Restate word for word the entries below, starting at the line with "This screenshot has width=569, height=542." and ending at the line with "Screen dimensions: 817x506". Keep both end lines and omit the pictures.

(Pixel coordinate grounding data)
[Start of section]
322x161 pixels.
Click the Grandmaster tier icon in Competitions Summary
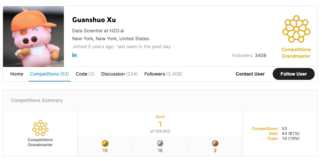point(40,128)
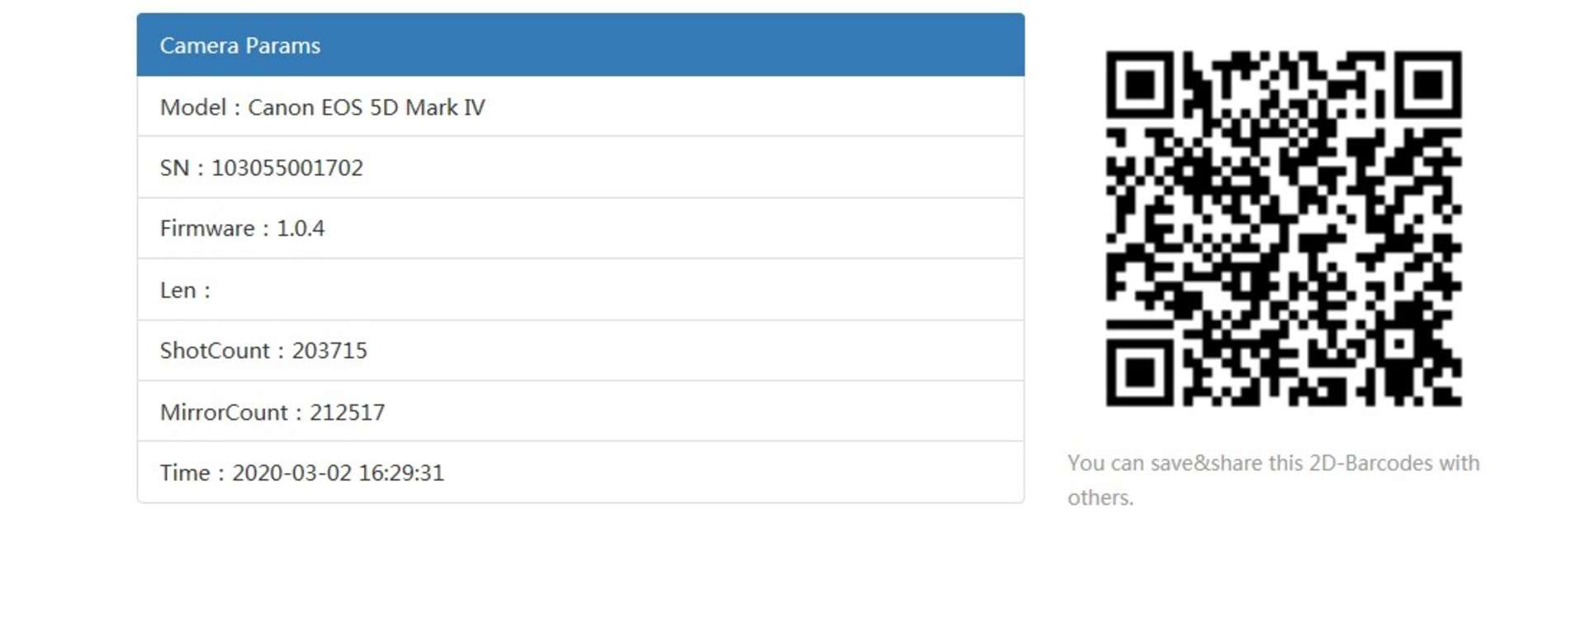The width and height of the screenshot is (1585, 623).
Task: Click the timestamp 2020-03-02 16:29:31
Action: point(338,473)
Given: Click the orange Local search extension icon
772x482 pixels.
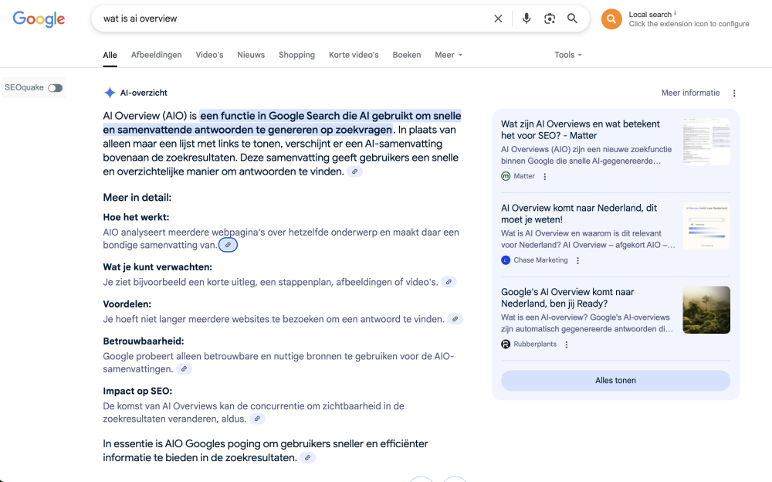Looking at the screenshot, I should (611, 19).
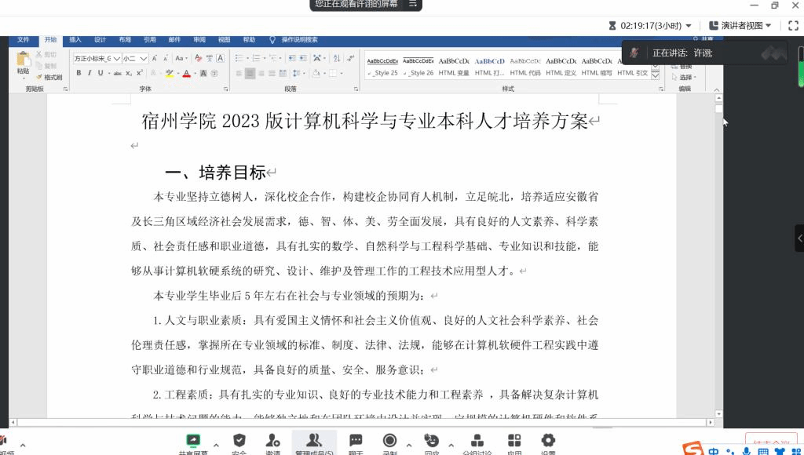Viewport: 804px width, 455px height.
Task: Enter full screen mode icon
Action: coord(793,25)
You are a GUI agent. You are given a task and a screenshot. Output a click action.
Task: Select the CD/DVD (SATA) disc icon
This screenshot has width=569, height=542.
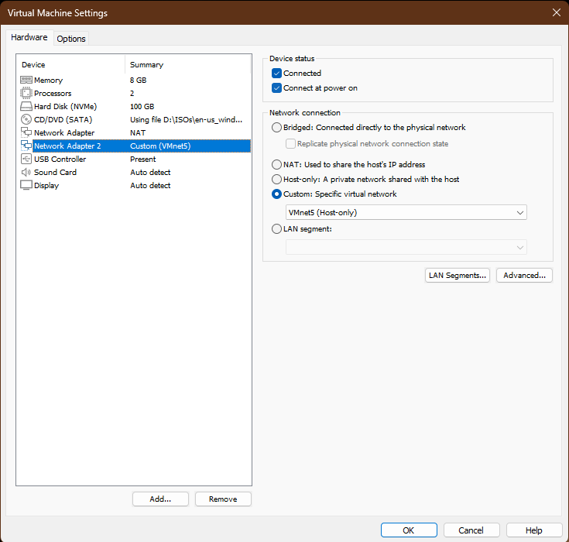[x=26, y=120]
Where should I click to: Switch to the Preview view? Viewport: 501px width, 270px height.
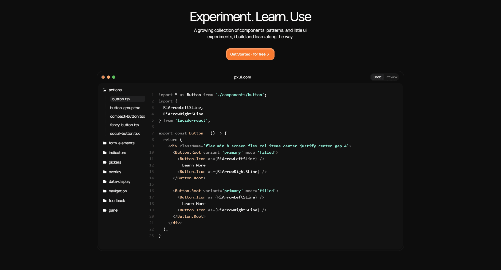pos(391,77)
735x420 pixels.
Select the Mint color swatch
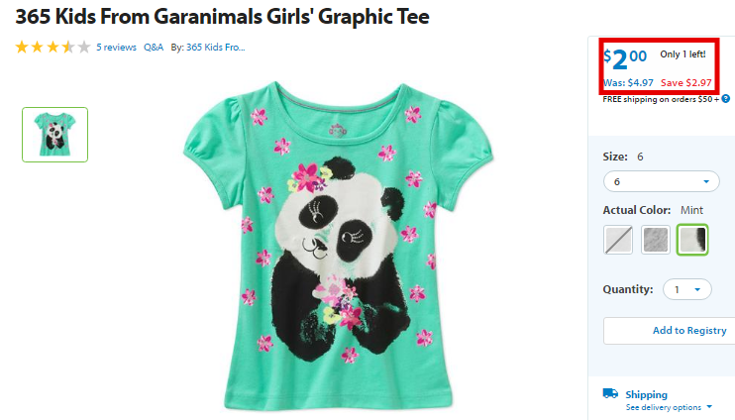coord(692,240)
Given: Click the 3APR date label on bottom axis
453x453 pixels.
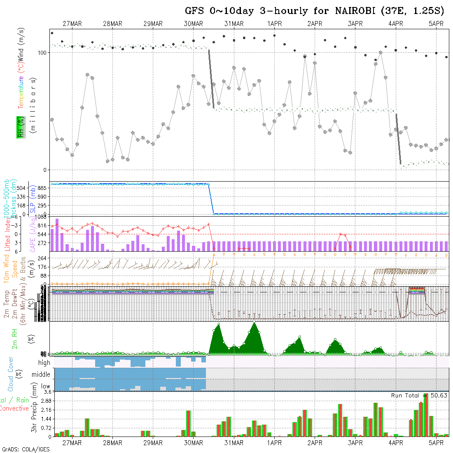Looking at the screenshot, I should click(355, 443).
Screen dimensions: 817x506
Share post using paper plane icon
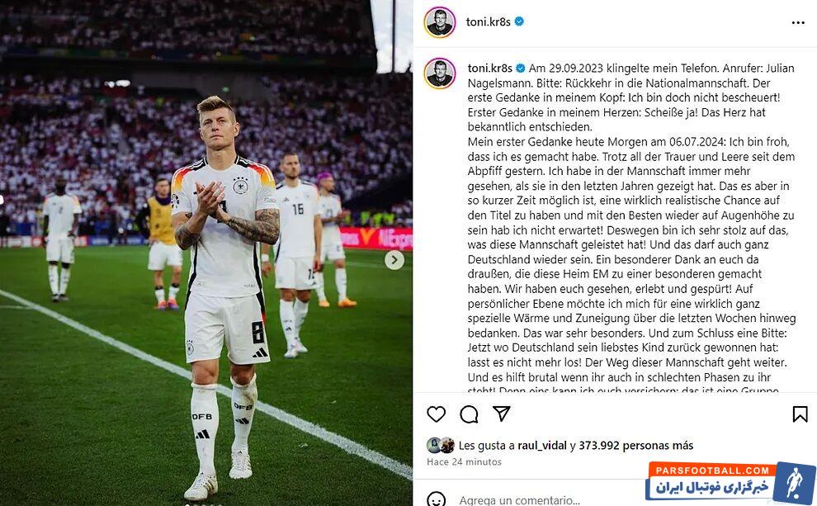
[End of section]
- _Result of this exercise_
This screenshot has width=569, height=542.
[x=26, y=120]
Where should I click to: Switch to the Preview view? Viewport: 501px width, 270px height.
pos(391,77)
735x420 pixels.
Select the Mint color swatch
coord(692,240)
Given: Click the 3APR date label on bottom axis
453x453 pixels.
Looking at the screenshot, I should click(355, 443).
Screen dimensions: 817x506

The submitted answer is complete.